GPHC waste disposal system nears completion

-awaiting arrival of Canadian consultants

THE COMPLETION of the US$1M Hydroclave Waste Sterilization System at the Georgetown Public Hospital Corporation (GPHC) has been delayed pending the arrival of
Canadian consultants.
Director of Facilities Management at the GPHC, Mr. Kamal Haricharan, said Friday that the system is approximately 95 per cent done,  and is expected to be functional either by the end of January or early in February.
Along with the return of the Canadian consultants, who are expected to be involved in the commissioning, the system’s completion is also dependent on a Conveyer System which will be used to deposit the shredded materials into the compactor, a minor detail.
The new system is expected to facilitate the GPHC, as well as health care facilities in Georgetown and its environs in handling biomedical waste.
Bio-medical waste is any solid or liquid waste which may present a threat of infection to humans. It includes non-liquid tissue, body parts, blood, blood products, and body fluids from humans and other primates, laboratory and veterinary wastes which contain human disease-causing agents, and discarded sharps.
As such, if not handled in a proper way, biomedical waste can be a potent source of diseases like HIV/AIDS, tuberculosis, hepatitis and other bacterial diseases causing serious threats to human health.
Among the benefits of the system for healthcare facilities are: The reduction of bacteria to 99.9 per cent after biomedical waste is sterilized; having an end-product of dry waste, regardless of its original water content; no odor due to the dryness, volume reduction to about 85 per cent of the original volume; weight reduction to 70 per cent of original weight; and wide acceptance of end product as harmless waste.
The hydroclave system, which will be sited at the northwestern section of GPHC’s ‘N’ Bloc, comprises several components, namely: A specially-designed and dedicated vehicle to transport bagged infectious waste for treatment; a scale to monitor the waste from every healthcare facility; a double-walled cylindrical vessel, which processes the waste; a shredder, which provides post-processed shredding of the waste; a compacter to reduce the volume of treated waste; a bin to collect and store treated/compacted waste; and a skip truck to collect bin of treated waste to a municipal landfill.
The system essentially uses a cylindrical vessel, horizontally mounted, with one or more top-loading doors, and a smaller unloading one at the bottom. The vessel is fitted with a motor driven shaft, to which are attached powerful fragmenting/mixing arms that slowly rotate the vessel.

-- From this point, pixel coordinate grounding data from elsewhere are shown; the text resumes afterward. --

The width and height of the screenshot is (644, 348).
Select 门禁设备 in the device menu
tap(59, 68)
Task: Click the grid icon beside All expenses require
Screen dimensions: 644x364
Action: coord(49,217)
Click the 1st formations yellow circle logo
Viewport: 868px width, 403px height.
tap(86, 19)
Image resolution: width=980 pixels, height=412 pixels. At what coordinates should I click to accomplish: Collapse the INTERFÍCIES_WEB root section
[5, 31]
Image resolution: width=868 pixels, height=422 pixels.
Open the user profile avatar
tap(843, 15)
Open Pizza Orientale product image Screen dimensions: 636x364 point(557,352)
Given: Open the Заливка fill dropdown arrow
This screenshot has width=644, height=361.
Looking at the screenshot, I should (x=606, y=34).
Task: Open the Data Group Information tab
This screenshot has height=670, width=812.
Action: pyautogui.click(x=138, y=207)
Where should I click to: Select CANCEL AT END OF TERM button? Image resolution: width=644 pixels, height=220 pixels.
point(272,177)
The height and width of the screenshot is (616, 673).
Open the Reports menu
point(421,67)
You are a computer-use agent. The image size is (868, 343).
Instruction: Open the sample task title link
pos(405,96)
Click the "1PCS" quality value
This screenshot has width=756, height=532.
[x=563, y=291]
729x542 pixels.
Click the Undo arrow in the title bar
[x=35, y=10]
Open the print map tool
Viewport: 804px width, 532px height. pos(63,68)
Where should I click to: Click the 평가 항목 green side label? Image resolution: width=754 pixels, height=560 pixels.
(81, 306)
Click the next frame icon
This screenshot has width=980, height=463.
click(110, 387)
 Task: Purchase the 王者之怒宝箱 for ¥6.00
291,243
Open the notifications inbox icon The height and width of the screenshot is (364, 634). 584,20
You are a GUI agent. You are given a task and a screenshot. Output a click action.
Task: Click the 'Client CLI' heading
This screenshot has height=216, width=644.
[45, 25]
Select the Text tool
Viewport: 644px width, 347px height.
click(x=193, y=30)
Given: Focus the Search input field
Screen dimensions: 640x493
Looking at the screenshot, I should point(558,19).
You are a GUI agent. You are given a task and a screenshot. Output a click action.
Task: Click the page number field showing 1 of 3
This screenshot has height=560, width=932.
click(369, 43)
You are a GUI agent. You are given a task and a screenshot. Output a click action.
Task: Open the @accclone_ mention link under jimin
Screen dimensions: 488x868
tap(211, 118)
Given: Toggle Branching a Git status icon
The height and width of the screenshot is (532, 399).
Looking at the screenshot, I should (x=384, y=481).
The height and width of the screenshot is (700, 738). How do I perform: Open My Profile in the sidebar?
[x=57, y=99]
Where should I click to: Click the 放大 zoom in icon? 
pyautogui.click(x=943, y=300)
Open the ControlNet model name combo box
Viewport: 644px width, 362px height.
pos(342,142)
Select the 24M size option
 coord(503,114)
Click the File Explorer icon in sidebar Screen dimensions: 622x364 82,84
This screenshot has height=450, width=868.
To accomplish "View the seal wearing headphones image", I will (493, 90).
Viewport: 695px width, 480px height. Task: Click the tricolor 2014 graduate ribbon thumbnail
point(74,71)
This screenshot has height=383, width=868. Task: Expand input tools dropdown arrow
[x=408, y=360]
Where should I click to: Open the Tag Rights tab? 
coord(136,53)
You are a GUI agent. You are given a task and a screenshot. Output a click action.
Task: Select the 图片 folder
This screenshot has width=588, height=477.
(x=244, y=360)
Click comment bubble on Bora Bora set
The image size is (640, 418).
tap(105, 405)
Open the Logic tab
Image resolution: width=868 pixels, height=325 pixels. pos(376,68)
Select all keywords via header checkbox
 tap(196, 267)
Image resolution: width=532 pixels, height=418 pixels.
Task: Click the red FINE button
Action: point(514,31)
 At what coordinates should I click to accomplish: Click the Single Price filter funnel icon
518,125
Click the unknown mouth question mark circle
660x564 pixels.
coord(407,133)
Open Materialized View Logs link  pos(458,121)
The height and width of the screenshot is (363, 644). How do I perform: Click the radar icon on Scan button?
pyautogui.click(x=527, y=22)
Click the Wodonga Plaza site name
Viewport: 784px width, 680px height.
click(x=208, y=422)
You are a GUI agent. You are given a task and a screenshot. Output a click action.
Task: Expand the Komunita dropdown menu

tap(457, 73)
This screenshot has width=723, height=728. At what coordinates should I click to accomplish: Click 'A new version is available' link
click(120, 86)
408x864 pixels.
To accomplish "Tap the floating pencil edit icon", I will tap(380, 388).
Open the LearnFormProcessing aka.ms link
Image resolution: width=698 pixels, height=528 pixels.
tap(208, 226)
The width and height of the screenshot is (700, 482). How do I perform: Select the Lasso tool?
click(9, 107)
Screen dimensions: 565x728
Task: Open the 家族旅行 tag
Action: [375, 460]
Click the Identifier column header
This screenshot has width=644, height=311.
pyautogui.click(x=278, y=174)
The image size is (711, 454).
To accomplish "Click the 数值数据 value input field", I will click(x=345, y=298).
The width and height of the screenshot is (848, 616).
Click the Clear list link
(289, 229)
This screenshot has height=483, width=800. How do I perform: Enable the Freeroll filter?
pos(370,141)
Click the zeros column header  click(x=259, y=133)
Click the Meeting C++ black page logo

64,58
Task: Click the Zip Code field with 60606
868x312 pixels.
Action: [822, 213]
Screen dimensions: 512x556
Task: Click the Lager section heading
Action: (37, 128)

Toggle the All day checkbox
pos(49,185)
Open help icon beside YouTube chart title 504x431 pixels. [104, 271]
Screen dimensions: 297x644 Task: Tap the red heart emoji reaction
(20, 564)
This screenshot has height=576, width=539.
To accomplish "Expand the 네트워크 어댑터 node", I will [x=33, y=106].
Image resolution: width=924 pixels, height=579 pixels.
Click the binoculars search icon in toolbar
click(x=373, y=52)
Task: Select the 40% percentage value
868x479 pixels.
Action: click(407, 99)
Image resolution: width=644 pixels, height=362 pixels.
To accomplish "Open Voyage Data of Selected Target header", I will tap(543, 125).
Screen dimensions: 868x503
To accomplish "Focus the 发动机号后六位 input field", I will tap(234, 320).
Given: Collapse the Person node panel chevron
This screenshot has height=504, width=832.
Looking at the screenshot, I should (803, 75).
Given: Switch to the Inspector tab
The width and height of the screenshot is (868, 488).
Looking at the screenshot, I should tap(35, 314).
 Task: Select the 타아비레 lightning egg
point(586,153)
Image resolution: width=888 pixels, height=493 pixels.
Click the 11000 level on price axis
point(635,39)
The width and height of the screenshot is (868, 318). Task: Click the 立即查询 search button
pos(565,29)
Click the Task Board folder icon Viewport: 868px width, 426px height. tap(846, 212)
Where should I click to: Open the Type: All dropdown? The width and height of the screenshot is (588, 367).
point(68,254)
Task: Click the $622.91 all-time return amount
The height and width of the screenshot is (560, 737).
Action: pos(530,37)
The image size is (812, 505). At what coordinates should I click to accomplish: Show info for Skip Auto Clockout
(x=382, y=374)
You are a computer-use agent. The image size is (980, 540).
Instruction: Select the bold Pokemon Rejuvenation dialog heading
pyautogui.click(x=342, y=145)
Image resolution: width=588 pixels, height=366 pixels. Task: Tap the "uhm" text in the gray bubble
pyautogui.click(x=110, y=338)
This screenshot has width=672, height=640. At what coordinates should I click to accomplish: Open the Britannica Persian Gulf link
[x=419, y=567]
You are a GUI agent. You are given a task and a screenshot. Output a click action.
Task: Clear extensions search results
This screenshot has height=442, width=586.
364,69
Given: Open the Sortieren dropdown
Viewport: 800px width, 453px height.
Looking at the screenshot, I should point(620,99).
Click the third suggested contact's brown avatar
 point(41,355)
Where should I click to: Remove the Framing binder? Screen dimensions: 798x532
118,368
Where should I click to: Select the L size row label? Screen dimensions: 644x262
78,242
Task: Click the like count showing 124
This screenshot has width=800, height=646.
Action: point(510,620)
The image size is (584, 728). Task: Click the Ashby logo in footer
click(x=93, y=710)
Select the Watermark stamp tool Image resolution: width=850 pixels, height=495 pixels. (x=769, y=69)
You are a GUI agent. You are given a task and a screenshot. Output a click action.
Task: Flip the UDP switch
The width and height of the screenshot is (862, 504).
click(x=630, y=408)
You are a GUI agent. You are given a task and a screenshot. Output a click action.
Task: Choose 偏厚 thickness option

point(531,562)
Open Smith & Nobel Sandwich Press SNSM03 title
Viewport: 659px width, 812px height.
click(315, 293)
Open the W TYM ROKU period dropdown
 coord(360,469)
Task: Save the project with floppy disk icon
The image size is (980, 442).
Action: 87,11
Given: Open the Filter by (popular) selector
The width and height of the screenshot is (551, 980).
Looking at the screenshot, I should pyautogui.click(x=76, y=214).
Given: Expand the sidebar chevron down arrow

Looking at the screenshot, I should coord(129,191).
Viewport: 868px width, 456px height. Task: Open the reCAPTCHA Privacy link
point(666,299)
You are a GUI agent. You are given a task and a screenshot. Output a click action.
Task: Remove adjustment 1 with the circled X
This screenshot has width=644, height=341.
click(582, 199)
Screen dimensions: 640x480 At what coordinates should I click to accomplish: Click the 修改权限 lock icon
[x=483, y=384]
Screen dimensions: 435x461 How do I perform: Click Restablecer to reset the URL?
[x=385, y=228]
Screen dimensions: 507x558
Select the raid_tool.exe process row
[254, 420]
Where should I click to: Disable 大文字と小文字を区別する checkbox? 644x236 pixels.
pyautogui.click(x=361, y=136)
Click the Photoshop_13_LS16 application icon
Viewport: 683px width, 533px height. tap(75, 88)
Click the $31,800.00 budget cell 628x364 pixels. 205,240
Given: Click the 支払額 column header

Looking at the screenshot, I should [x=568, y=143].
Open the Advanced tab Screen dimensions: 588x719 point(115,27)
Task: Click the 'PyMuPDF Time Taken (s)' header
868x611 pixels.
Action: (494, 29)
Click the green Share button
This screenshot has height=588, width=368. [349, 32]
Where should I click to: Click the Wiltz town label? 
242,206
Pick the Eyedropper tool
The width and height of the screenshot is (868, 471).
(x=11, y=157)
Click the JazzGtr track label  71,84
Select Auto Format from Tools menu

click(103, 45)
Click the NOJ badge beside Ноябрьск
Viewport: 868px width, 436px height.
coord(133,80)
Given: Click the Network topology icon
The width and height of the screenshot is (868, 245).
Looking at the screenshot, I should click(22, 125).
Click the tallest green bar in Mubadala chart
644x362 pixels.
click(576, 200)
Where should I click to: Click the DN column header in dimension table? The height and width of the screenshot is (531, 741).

When steam is introduced into the vessel’s jacket, it transmits heat rapidly to the fragmented waste, which in turn produces steam of its own. During the process, the waste is shredded, dehydrated and harmful micro-organisms are destroyed.
Health Minister Dr. Leslie Ramsammy’s contention is that, with the new system to treat biomedical waste, Guyana has moved one step ahead.
Ramsammy observed that in the past, not treating biomedical waste, but waste generated by the health sector in general, was not recognized as a public health problem.